» Goal of the exercise: Present the data below as a numbered list, leaving out blank lines.

» Input material:

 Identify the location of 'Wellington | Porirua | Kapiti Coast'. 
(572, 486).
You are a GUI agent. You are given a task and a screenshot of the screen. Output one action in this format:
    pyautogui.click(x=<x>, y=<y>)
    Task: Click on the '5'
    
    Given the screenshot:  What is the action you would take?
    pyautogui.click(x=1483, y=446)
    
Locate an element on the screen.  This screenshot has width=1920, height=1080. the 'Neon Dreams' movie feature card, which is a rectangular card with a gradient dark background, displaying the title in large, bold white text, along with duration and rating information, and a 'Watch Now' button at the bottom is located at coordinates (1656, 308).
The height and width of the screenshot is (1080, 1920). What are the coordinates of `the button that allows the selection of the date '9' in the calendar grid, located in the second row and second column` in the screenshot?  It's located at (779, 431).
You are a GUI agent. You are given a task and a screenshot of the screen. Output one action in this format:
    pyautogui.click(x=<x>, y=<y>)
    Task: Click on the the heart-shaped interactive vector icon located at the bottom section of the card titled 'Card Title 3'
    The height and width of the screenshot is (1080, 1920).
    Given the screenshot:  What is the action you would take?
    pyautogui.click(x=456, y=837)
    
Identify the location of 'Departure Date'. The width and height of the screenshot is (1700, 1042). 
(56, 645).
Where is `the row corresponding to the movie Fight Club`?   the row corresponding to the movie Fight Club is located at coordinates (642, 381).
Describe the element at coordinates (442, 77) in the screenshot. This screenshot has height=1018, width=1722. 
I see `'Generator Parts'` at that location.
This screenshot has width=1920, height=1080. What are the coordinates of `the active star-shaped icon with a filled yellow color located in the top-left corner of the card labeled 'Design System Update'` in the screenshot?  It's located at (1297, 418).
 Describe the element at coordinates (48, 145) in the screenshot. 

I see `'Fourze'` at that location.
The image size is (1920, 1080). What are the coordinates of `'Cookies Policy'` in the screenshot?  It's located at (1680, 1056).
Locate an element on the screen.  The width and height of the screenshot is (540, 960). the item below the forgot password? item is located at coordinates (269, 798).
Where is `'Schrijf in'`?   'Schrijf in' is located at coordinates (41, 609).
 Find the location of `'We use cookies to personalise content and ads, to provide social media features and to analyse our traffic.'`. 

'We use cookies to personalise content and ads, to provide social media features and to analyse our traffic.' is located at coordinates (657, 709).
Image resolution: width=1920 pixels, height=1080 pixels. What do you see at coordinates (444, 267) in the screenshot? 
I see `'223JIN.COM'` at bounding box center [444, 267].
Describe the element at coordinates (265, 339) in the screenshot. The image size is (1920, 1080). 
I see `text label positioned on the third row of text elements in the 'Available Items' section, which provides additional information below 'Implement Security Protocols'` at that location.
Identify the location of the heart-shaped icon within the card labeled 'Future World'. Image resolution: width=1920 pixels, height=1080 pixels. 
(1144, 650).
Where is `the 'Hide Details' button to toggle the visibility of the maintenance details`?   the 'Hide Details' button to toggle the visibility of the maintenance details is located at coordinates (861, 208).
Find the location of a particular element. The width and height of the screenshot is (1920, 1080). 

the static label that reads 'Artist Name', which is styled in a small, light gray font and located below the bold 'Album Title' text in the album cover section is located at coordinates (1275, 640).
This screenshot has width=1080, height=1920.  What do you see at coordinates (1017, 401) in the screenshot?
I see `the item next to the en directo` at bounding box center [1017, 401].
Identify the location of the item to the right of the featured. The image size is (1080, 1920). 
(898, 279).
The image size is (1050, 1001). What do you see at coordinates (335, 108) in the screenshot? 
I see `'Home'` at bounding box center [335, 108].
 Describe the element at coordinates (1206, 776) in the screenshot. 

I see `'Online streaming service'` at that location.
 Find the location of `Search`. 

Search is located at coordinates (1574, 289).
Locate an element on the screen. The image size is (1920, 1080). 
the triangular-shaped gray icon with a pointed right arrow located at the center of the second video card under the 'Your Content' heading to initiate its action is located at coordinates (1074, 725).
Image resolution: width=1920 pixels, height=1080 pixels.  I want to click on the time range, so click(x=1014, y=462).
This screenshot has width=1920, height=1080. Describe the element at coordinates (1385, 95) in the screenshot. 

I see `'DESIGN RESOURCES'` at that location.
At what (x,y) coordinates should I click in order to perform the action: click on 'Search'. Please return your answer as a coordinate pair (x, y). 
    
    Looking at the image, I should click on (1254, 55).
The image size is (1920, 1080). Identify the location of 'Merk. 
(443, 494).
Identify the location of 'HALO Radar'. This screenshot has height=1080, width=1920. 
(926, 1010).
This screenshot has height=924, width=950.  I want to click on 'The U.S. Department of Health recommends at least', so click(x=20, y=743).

» Output below:
1.  Identify the location of 'Wellington | Porirua | Kapiti Coast'. 
2. (572, 486).
3. You are a GUI agent. You are given a task and a screenshot of the screen. Output one action in this format:
4.     pyautogui.click(x=<x>, y=<y>)
5.     Task: Click on the '5'
6.     Given the screenshot:  What is the action you would take?
7.     pyautogui.click(x=1483, y=446)
8. Locate an element on the screen.  This screenshot has width=1920, height=1080. the 'Neon Dreams' movie feature card, which is a rectangular card with a gradient dark background, displaying the title in large, bold white text, along with duration and rating information, and a 'Watch Now' button at the bottom is located at coordinates (1656, 308).
9. The height and width of the screenshot is (1080, 1920). What are the coordinates of `the button that allows the selection of the date '9' in the calendar grid, located in the second row and second column` in the screenshot?  It's located at (779, 431).
10. You are a GUI agent. You are given a task and a screenshot of the screen. Output one action in this format:
11.     pyautogui.click(x=<x>, y=<y>)
12.     Task: Click on the the heart-shaped interactive vector icon located at the bottom section of the card titled 'Card Title 3'
13.     The height and width of the screenshot is (1080, 1920).
14.     Given the screenshot:  What is the action you would take?
15.     pyautogui.click(x=456, y=837)
16. Identify the location of 'Departure Date'. The width and height of the screenshot is (1700, 1042). 
17. (56, 645).
18. Where is `the row corresponding to the movie Fight Club`?   the row corresponding to the movie Fight Club is located at coordinates (642, 381).
19. Describe the element at coordinates (442, 77) in the screenshot. This screenshot has height=1018, width=1722. 
20. I see `'Generator Parts'` at that location.
21. This screenshot has width=1920, height=1080. What are the coordinates of `the active star-shaped icon with a filled yellow color located in the top-left corner of the card labeled 'Design System Update'` in the screenshot?  It's located at (1297, 418).
22.  Describe the element at coordinates (48, 145) in the screenshot. 
23. I see `'Fourze'` at that location.
24. The image size is (1920, 1080). What are the coordinates of `'Cookies Policy'` in the screenshot?  It's located at (1680, 1056).
25. Locate an element on the screen.  The width and height of the screenshot is (540, 960). the item below the forgot password? item is located at coordinates (269, 798).
26. Where is `'Schrijf in'`?   'Schrijf in' is located at coordinates (41, 609).
27.  Find the location of `'We use cookies to personalise content and ads, to provide social media features and to analyse our traffic.'`. 
28. 'We use cookies to personalise content and ads, to provide social media features and to analyse our traffic.' is located at coordinates (657, 709).
29. Image resolution: width=1920 pixels, height=1080 pixels. What do you see at coordinates (444, 267) in the screenshot? 
30. I see `'223JIN.COM'` at bounding box center [444, 267].
31. Describe the element at coordinates (265, 339) in the screenshot. The image size is (1920, 1080). 
32. I see `text label positioned on the third row of text elements in the 'Available Items' section, which provides additional information below 'Implement Security Protocols'` at that location.
33. Identify the location of the heart-shaped icon within the card labeled 'Future World'. Image resolution: width=1920 pixels, height=1080 pixels. 
34. (1144, 650).
35. Where is `the 'Hide Details' button to toggle the visibility of the maintenance details`?   the 'Hide Details' button to toggle the visibility of the maintenance details is located at coordinates (861, 208).
36. Find the location of a particular element. The width and height of the screenshot is (1920, 1080). 
37. the static label that reads 'Artist Name', which is styled in a small, light gray font and located below the bold 'Album Title' text in the album cover section is located at coordinates (1275, 640).
38. This screenshot has width=1080, height=1920.  What do you see at coordinates (1017, 401) in the screenshot?
39. I see `the item next to the en directo` at bounding box center [1017, 401].
40. Identify the location of the item to the right of the featured. The image size is (1080, 1920). 
41. (898, 279).
42. The image size is (1050, 1001). What do you see at coordinates (335, 108) in the screenshot? 
43. I see `'Home'` at bounding box center [335, 108].
44.  Describe the element at coordinates (1206, 776) in the screenshot. 
45. I see `'Online streaming service'` at that location.
46.  Find the location of `Search`. 
47. Search is located at coordinates (1574, 289).
48. Locate an element on the screen. The image size is (1920, 1080). 
49. the triangular-shaped gray icon with a pointed right arrow located at the center of the second video card under the 'Your Content' heading to initiate its action is located at coordinates (1074, 725).
50. Image resolution: width=1920 pixels, height=1080 pixels.  I want to click on the time range, so click(x=1014, y=462).
51. This screenshot has width=1920, height=1080. Describe the element at coordinates (1385, 95) in the screenshot. 
52. I see `'DESIGN RESOURCES'` at that location.
53. At what (x,y) coordinates should I click in order to perform the action: click on 'Search'. Please return your answer as a coordinate pair (x, y). 
54.     Looking at the image, I should click on (1254, 55).
55. The image size is (1920, 1080). Identify the location of 'Merk. 
56. (443, 494).
57. Identify the location of 'HALO Radar'. This screenshot has height=1080, width=1920. 
58. (926, 1010).
59. This screenshot has height=924, width=950.  I want to click on 'The U.S. Department of Health recommends at least', so click(x=20, y=743).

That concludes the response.